At the line that contains "Task: Open the F11 Calculadora shortcut", begin setting down every line word for word, and stop after the last line of the listing.

Data for the task -
++++++++++

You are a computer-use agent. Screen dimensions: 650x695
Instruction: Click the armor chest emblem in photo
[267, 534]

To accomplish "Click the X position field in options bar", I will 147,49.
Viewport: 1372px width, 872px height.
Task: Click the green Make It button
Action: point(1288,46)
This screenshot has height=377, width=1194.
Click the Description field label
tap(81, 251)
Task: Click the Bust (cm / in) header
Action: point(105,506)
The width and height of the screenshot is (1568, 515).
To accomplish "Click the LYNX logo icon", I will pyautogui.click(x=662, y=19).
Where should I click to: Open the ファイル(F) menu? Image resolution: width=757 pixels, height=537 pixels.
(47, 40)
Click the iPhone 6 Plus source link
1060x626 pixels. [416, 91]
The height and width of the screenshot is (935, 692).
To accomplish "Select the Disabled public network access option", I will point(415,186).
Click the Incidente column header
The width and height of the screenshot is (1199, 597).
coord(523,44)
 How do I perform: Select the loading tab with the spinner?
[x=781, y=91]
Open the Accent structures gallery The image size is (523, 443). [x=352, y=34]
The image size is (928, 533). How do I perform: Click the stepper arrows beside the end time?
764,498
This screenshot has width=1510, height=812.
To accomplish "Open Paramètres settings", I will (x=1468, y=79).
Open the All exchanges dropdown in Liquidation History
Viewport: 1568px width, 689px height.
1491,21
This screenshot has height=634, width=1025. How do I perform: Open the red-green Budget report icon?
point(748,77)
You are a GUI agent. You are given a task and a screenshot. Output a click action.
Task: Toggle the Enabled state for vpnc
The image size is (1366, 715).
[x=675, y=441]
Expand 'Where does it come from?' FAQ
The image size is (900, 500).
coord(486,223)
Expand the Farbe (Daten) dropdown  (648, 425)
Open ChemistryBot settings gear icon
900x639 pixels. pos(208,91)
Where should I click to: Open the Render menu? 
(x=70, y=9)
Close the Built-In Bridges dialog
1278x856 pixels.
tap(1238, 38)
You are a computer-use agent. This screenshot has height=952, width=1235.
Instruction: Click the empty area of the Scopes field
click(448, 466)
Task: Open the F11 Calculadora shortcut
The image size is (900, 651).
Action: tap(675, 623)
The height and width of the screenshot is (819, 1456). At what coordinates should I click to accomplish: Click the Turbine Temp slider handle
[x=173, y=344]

++++++++++

Response area -
Task: Open the F11 Calculadora shortcut
The image size is (900, 651).
Action: tap(675, 623)
The height and width of the screenshot is (819, 1456). At what coordinates should I click to accomplish: Click the Turbine Temp slider handle
[x=173, y=344]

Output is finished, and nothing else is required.